- [What you will do]:
• a. According to the macronutrient passage, how many calories per gram does fat provide?
• b. Write the next part of the macronutrient passage, picking up after its last sentence.

- [Document passage]:
§

Now that you know your BMI and understand the need to control calorie intake to maintain a healthy weight, let's discuss what makes up the foods we eat and which foods contribute to a healthy diet.
All foods are composed of macronutrients, substances that provide us with the energy needed for growth and other body functions. The three macronutrients are protein, fat, and carbohydrate. The term "macro," which means large, refers to the fact that we need to consume large amounts of these three every day.
While all macronutrients provide calories, they contribute different amounts, with fat providing the most at nine calories per gram and carbohydrate and protein each providing four calories per gram.
Many of us have tried diets that limit one or more of these macronutrients, such as Atkins, South Beach or any diet that severely restricts fat. The healthiest diet, however, is one that includes all three because each plays a special role in the body. Let's look at how the experts divvy up these three main ingredients of the foods we eat.
Fat should contribute between 20 to 35 percent of daily caloric intake - that's about 400 to 700 calories in a typical 2,000-calorie diet. Fat is essential for normal growth and development; for the absorption of vitamins A, D, E, K, and the carotenoids; for maintaining cell membranes and cushioning essential organs; and for enhancing the taste and consistency of many of the foods that we eat. One caveat: Not all fats are equal. You should avoid saturated fats and trans fats that are linked to elevated cholesterol levels and increased risk of heart disease.

§

- [Provided information]:
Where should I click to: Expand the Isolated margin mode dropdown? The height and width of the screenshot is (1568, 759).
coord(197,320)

§

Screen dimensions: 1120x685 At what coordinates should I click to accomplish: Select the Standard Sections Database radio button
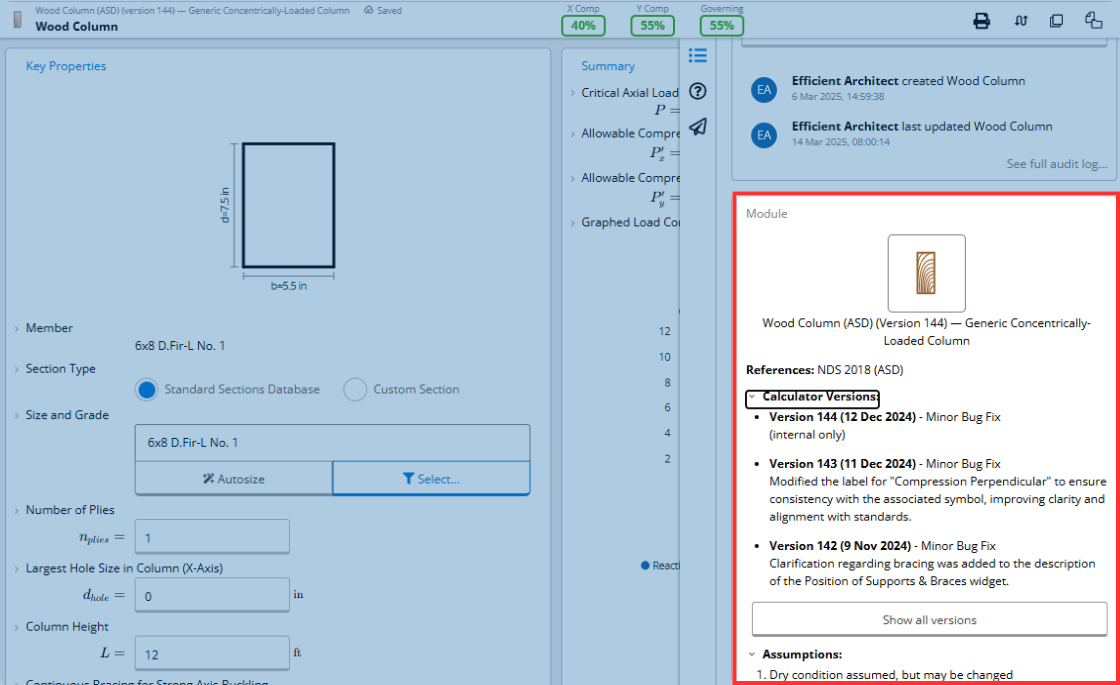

§

- [Answers to the tasks]:
• a. Nine calories per gram.

• b.
Carbohydrates have gotten a bad rap lately, influenced by various fad diets popular today. As a result, many people believe that eliminating carbohydrates helps to promote weight loss by causing the body to burn fat for energy.
While limiting carbohydrates can help you lose weight, low-carb diets don't work in the long run and decrease the body's ability to use carbs for key functions. The USDA's Dietary Reference Intakes recommend getting from 45 to 65 percent of daily calories - from 900 to 1,300 calories in a typical 2,000-calorie diet - from carbohydrates.
Carbs are essential because they are a quick source of energy for the body, provide necessary fiber, and support the function of key organs such as the heart, nervous system, and kidneys.
Protein is considered by many to be the building block of the body and right now this macronutrient makes up 25 percent of the average American diet. Experts recommend you get about 10 to 35 percent of your daily calories - from 200 to 700 calories in a 2,000-calories diet-from protein.